Top of Given records

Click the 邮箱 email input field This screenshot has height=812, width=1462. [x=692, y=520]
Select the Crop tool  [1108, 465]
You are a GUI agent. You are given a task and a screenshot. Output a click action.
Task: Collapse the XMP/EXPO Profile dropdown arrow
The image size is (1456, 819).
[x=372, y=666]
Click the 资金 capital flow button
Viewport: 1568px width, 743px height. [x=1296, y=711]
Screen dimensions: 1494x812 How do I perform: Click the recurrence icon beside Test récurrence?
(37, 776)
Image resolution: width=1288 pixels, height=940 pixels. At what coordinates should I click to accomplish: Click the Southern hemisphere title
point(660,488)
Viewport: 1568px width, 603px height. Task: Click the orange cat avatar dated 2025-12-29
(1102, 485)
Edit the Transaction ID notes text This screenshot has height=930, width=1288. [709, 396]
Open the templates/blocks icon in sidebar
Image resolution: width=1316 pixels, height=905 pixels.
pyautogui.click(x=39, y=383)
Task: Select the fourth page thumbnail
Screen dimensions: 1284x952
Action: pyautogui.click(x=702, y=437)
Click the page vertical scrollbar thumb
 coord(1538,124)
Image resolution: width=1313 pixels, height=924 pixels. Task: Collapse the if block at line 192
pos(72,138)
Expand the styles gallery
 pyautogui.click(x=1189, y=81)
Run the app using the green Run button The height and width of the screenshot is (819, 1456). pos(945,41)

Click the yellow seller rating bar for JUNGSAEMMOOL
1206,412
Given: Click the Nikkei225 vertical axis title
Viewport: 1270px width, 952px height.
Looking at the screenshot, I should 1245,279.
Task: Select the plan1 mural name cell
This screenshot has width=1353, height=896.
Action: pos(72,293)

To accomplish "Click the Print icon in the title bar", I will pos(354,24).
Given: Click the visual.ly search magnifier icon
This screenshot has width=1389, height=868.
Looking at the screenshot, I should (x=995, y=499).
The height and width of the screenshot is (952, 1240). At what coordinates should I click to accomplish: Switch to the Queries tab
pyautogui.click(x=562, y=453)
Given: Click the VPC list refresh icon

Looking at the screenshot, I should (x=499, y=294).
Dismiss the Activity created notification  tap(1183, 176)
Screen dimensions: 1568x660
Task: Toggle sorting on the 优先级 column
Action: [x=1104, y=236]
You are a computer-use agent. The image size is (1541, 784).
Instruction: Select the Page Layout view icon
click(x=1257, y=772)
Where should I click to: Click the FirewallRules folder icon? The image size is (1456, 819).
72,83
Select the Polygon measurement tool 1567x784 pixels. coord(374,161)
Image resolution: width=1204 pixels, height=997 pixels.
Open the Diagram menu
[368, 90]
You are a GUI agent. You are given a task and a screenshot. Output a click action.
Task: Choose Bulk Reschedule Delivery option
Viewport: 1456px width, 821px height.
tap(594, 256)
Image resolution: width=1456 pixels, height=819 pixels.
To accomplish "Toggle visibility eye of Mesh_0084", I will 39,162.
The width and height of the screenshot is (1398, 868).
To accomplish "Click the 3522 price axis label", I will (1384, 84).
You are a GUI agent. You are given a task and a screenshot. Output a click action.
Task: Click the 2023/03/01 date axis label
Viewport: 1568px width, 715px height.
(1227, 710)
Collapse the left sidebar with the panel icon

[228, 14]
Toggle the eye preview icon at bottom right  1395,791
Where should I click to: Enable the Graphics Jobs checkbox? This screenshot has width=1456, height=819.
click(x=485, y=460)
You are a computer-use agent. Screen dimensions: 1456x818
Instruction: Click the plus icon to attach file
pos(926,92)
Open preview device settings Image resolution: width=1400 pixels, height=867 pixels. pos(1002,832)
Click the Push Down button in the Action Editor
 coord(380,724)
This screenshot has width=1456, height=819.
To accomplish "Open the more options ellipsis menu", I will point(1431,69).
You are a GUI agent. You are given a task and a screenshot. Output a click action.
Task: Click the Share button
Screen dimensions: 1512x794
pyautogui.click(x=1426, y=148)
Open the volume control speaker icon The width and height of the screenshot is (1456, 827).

Bottom of Given records

# Assignment
Copy out each line of the records above that includes "tool".

# Your response
Select the Crop tool  [1108, 465]
Select the Polygon measurement tool 1567x784 pixels. coord(374,161)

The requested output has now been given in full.